Each of the "child" tasks would then be done by both of the workers until the task queue was exhausted. Think of the whole things as "priming the pump"

This sort of thing is really easy if I add the the first "master" task manually in a queue by calling a web role but seems to be really hard to do in an auto-start mode.

Any help in this regard would be greatly appreciated!

Thanks.....

A: 

One possibility: instead of calling a web role, just load the queue directly. (It sounds like this is the sort of application you'll want to automatically spin up to do some work and then shut down again... if you're automating that, it should be trivial to also automate loading the queue.)

A (perhaps) better option: Use some sort of locking mechanism to make sure only one worker instance does the initialization work. One way to do this is to try to create the queue (or a blob, or an entity in a table). If it already exists, then the other instance is handling initialization. If the create succeeds, then it's this instance's job.
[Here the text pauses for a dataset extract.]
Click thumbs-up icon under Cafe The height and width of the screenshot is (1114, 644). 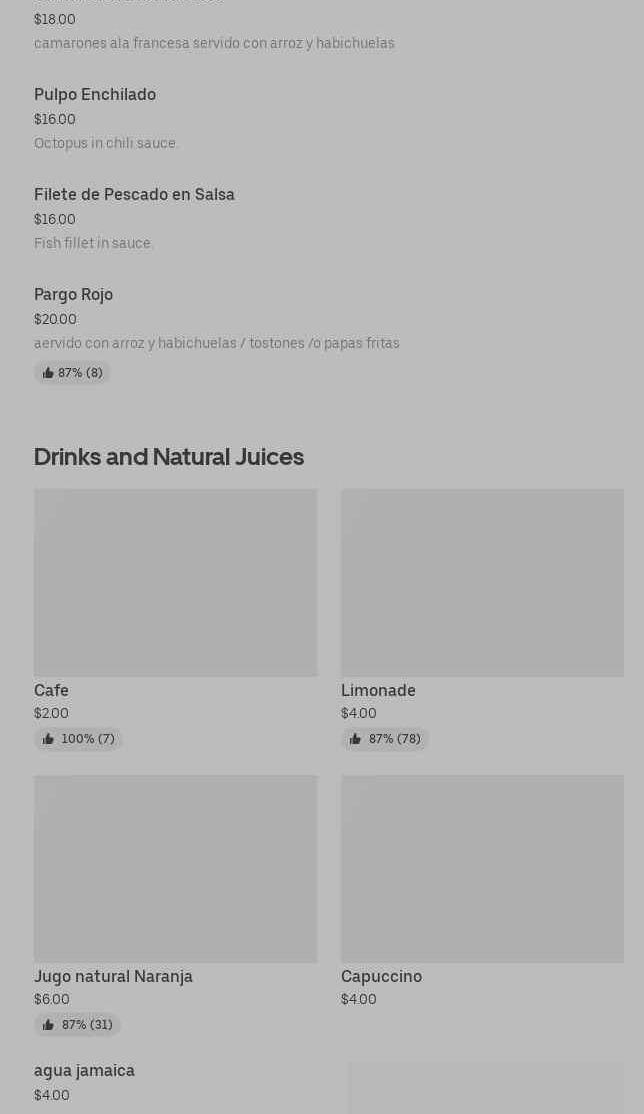(48, 739)
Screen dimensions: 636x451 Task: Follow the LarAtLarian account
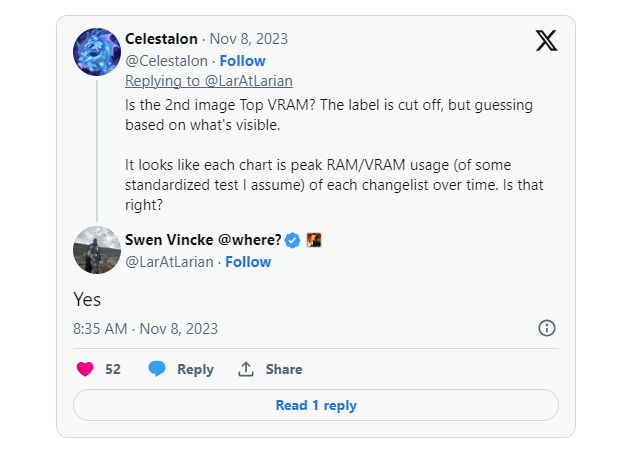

Note that it's always better to use a lease than a lock, in case the instance that's doing the initialization fails. Consider using a timeout (e.g. storing a timestamp in table storage or in the metadata of the blob or in the name of the queue...).

smarx
Thanks for your quick reply! Excuse me for sounding dense, though, if I ask "How do I automate loading the queue?" Could you show me some code?In terms of your second idea I may be missing something but I'm confused as to how you can use an entity like a blob to create a lock without being snagged by race condition(S)? As before, some code might help me understand it.Again, thanks for your quick reply and help....
lsb
In the first idea, I just meant that instead of calling a web role to kick off the initialization, run some code locally that does the initialization. (Whatever code would have been in that web service, run it as a standalone client tool.)
smarx
For the second idea, see if you can spot a race condition, but how about:1) read the entity, which should have a "leasename" property (string) and a "done" property (bool)2) if done is true, initialization is done, move on3) if leasename is empty, set it to a random guid and update the entity (optimistic concurrency will prevent the edit if someone else has already edited in the meantime). Now do your initialization.4) if leasename is set but the timestamp on the entity is "old" (define a good timeout, being wary of clock drift), consider the lease available, so do as in (3).Make sense?
smarx
+1  A: 

We did end-up with the exact same sort of problem, that's why we introduced a O/C mapper (object to cloud). Basically, you want to introduce two types of cloud services:

  1. QueueService that consumes messages whenever available.
  2. ScheduledService that triggers operations on a scheduled basis.

Then, as others suggested, in the cloud, you really prefer using leases instead of locks, in order to avoid your cloud app to end up freezed forever due to a temporary hardware (or infrastructure) issue.

Joannes Vermorel